> **SOURCE EXCERPT**:
[START]

Monthly (allegedly) Celtic Cross: April edition
Added 2020-04-20 02:21:23 +0000 UTCWelcome to my first Celtic Cross reading on Patreon! I meant to do this monthly a while ago, but, well, I meant to do a lot of things on a more regular basis until we were hit with a literal plague and that frankly disrupted, well, pretty much everything. You know.
Which is a shame, because this is the kind of time when I could do with some more Tarot. It always helps me feel more collected. But it also does take some effort and energy, and the latter is something I often don’t have much of these days.
I’m doing this reading (and these readings) for me specifically (I’ve found that doing general readings for the world at large don’t go as well). I’m writing them up because I think it might be of interest to others. There was a while when I was doing readings for other people for a fee; I’ve largely stopped that but I may pick it up again. For now, though, I’m using myself as a focus in part because that seems to work best.
SO LET’S GET STARTED.


First card, the center of the cross, which the present situation/my current state of mind: the Ten of Cups.
That’s uncomfortably relevant. It’s relevant because the Ten of Cups is about, among other things, happiness and contentment in the home/in a family. Which... I don’t know that I’ve been feeling happiness or contentment, exactly, given *GESTURES BROADLY AT THINGS IN GENERAL*, but it’s been hitting me pretty hard that in terms of living situation, I’m a lot more content and secure than a lot of people I know. My husband and I have a solid relationship and are still healthy, and so (as far as we know) are all our family. We’re not even vaguely wealthy and never have been, but for the moment finances are not a concern for us. I really like where I live; it’s not an enormous hardship to be stuck here every day, and in fact we rent a house on a large property in a suburban neighborhood where it’s very easy to get out and walk around safely if I want to. Things are good for me, on paper. They’re good for us. We’re stressed and worried but so many things are good.
Which leads me to card two crossing the first, which is to say the challenge I’m facing: the Three of Cups.
What’s interesting about this is that the Three of Cups is prima facie a happy card; it signifies celebration and joy in community with others, and mutual affection and friendship.
Why is this a challenge? Because I’m feeling super guilty right now about things being really on-paper good for us, and in particular I’m feeling weird about the notion of a “blessing”. I was raised Christian, I still nominally am, but I struggle with the idea of being blessed while so many other amazing people go through serious hardships. How can I be thankful for my own situation when those people are doing so much worse? How is any of this fair or right? What should I be doing with my own good fortune? I want to find some kind of collective joy with people I care about, but the unease and guilt I’m feeling is getting in the way of that and making everything so much more emotionally bewildering
Also it’s very difficult to mutually celebrate with people right now anyway. I don’t know when I’ll see anyone again. Everything sucks. How can we find this sense of joy with each other? The emotional uplift of community is more important than ever right now and yet it’s so hard to achieve.

[END]

> **WHAT THIS EXERCISE ASKS**:
• 1. List every question the author poses in the Celtic Cross post.
• 2. In the Celtic Cross post, which card falls at the center of the cross?
• 3. Extend the Celtic Cross post past its last sentence.

> **ENTRIES**:
[START]

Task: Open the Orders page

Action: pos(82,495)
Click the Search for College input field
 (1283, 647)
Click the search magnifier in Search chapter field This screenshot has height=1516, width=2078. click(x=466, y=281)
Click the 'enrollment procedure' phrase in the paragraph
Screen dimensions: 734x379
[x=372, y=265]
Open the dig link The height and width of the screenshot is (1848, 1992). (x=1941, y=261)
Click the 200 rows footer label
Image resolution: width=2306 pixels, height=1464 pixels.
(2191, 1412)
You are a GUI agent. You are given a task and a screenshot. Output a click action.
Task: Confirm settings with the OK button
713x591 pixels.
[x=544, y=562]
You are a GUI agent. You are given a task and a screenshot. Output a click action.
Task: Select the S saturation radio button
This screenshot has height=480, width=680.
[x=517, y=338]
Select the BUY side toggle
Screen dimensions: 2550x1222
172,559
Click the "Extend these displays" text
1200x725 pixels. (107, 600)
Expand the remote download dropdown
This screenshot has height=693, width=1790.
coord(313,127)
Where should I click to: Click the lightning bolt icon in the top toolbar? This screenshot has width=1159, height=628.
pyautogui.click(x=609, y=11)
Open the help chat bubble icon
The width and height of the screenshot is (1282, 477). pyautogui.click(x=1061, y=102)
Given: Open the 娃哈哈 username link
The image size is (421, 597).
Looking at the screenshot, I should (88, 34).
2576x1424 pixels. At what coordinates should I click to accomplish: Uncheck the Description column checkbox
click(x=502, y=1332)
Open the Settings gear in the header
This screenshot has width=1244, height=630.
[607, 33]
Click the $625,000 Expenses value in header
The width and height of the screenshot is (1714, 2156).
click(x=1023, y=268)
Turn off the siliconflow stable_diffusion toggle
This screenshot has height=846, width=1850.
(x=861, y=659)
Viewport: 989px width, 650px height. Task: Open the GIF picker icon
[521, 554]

[END]

> **RESULTS FOR EACH TASK**:
• 1.
- Why is this a challenge?
- How can I be thankful for my own situation when those people are doing so much worse?
- How is any of this fair or right?
- What should I be doing with my own good fortune?
- How can we find this sense of joy with each other?

• 2. The Ten of Cups.

• 3.
So in this context, I interpret a usually positive card as in fact representative of what’s *lacking*, and what’s inducing a sense of inner turmoil.
Card three, which is the bottom of the cross—the unconscious or subconscious influences of the situation: the Four of Cups.
This is about inwardness to a negative degree—turning inward so completely that you run the risk of missing what’s right in front of you. It signifies missed opportunities, or an inability to notice positive things available to you.
So... yeah, I feel like that’s really representative of an important aspect of this whole mess. I tend to overthink in even the best of circumstances, and turning inward too much is a real problem I have. In this case, it’s way too easy to get lost in navel-gazing about how I should or shouldn’t be feeling and in the process miss good things I should be taking advantage of or accepting.
Fourth card—to the far left—which represents past or receding influences: the Artist.
This is interesting, because the Artist, while a card in the Major Arcana, is unique to this deck (and is part of the reason I bought it). The Artist is creative work, effort, and skill, the ability to take raw material and make something coherent and even beautiful out of it. How I read this is in relation to one of my coping mechanisms in bad situations, which is another thing I’ve been feeling super conflicted about: I tend to fictionalize everything. The painful or frightening events unfolding around me become part of a story in which I’m the main character, and I engage in that narrative in terms of finding it fascinating or compelling.
Which is, like... shitty? When real people are getting hurt and losing their jobs and dying? But in the moment it helps me keep myself together. I’m profoundly ambivalent about my tendency to do that and I’ve been especially so over the course of the last couple of months.
Card five, the clear and conscious influences in this situation: the Four of Swords.
This is really notable when contrasted with the Four of Cups beneath it, because both cards mean similar things. But whereas the Four of Cups has negative connotations, the Four of Swords is much more positive. It’s about turning inward in meditation, in contemplation, and ideally in recuperation. It’s about a time of outer calm or stillness in order to do some work with the inner self. In other words, while the Four of Cups might represent a warning about what might happen if I’m not careful, the Four of Swords could represent what should be going on right now, and what I’m reaching toward: meditation that leads to peace and mindfulness, not obliviousness or deeper conflict.
Card six, future influences: the Page of Pentacles.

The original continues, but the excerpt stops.